Und da! Bei dem roots-rockigen River Road taucht plötzlich Ashley Cleveland auf. Leute ich sag's euch, die Frau hat eine der geilsten Röhren im Musikbusiness, ob auf ihren Soloaufnahmen oder mit BAD ROMANCE. Zugegeben, leider muss man hier schon sehr genau hinhören um sie auszumachen, aber der Titel rockt dafür richtig geil und erdig und die Zeile "Well the party's just getting started on river road" tritt es auf den Punkt.

Trotz all der prominenten Unterstützung merkt man jedem einzelnen Song an, dass er auch genauso wirken würde wenn Chris ihn allein mit der Akustischen vertrüge. Oder zu dem Banjo in Rural Route. Oder zur Fiddle, im gleichen Lied.
Einen Titel gemächlich und leicht schwankend eine Straße entlang kullern zu lassen, bevor er sich den Hang hinunter stürzt, wie in Dirt, können wohl ähnlich intensiv nur wenige. Ihr kennt sie.
Die Direktheit von Bridle On A Bull ist fast schon erschreckend. Erinnert mich etwas an Gary Floyd, klingt nach Blues und nach T for Texas und kommt richtig gut und rau. Dazu kreischt die Slideguitar in den wildesten Tönen. Geil!
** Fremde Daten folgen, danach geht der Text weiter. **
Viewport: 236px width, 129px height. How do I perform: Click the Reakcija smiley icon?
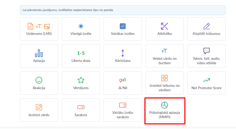[39, 80]
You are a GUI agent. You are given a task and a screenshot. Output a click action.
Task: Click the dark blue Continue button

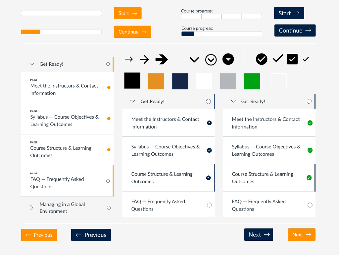(x=295, y=30)
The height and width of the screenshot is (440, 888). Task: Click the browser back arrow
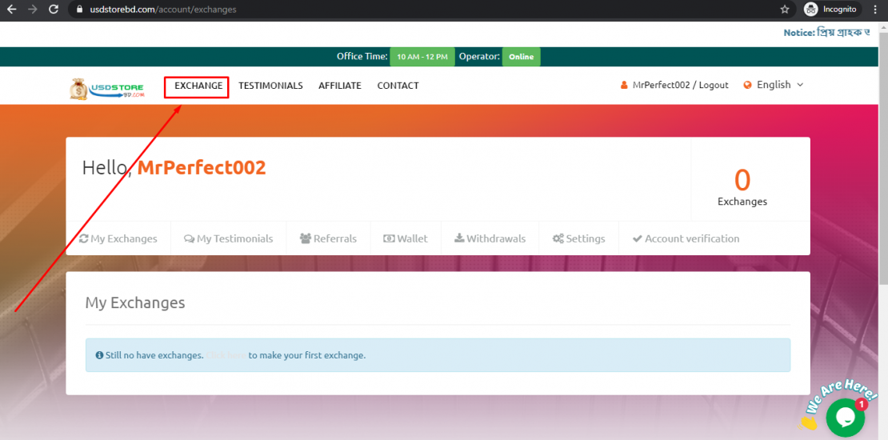click(12, 10)
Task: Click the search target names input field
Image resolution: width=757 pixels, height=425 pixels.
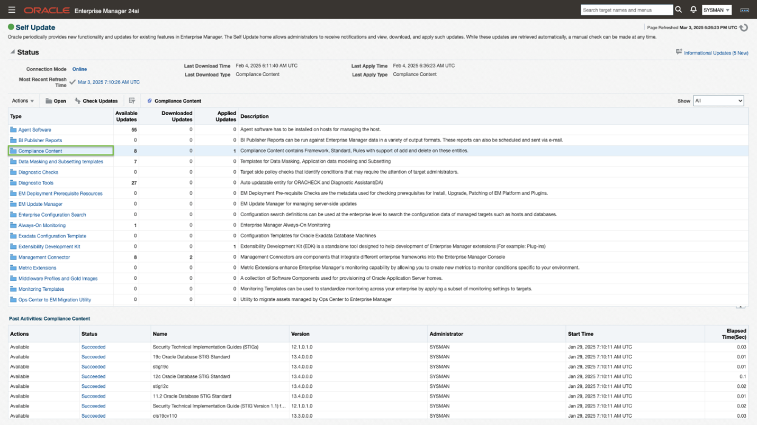Action: tap(626, 10)
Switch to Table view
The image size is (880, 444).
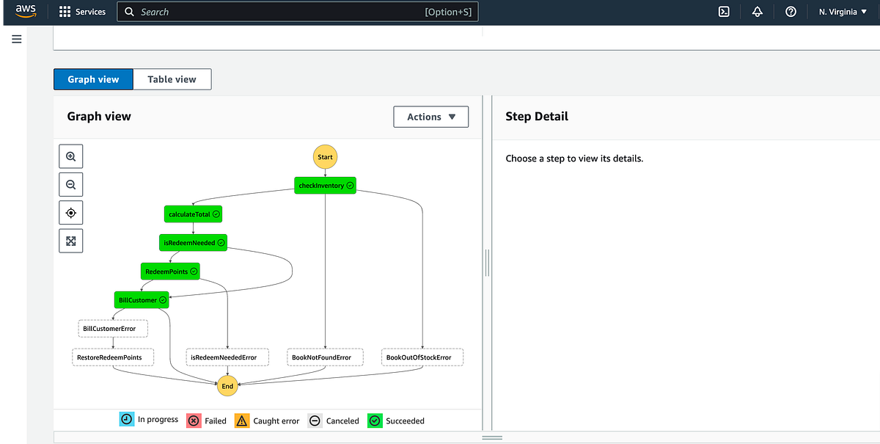(172, 79)
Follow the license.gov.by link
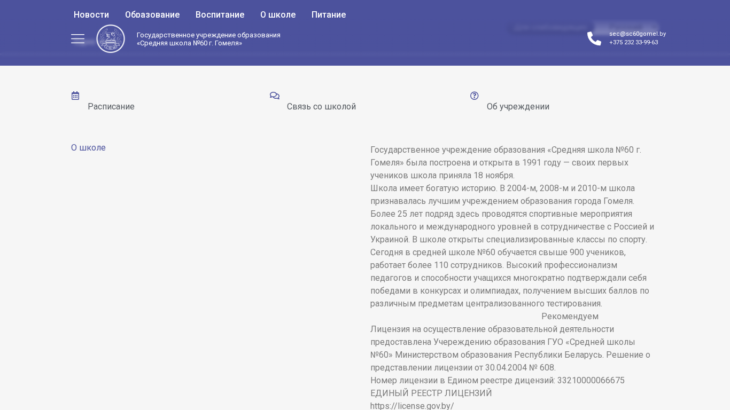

Auch Old Man hat irgendwas bluesmäßiges. So Richtung Corrina Corrina, auch wenn es im Verlauf eher nach Counry klingt.
Wer hinter vorherigen Titel Neil Young vermutet hat, täuschte sich, aber bei William's Son läge er bedeutend näher am Schwarzen. Akustikgitarren- und Sangesstil zeigen stark Richtung Mr. Young.
Mit Too Close to Home folgt ein weiterer ebenso berührender wie in Schwung setzender Song, wieder mit einer ganz starken Pedal Steel verziert. Und auch die letzten beiden Titel halten problemlos das hohe Level, so wie man es halt von Chris Knight kennt.

Wer eines oder alle der Alben von Chris Knight hat, braucht auch diese Scheibe und solange John Mellencamp kein neues Album rausbringt, gibt es hierzu sowieso keine Alternative.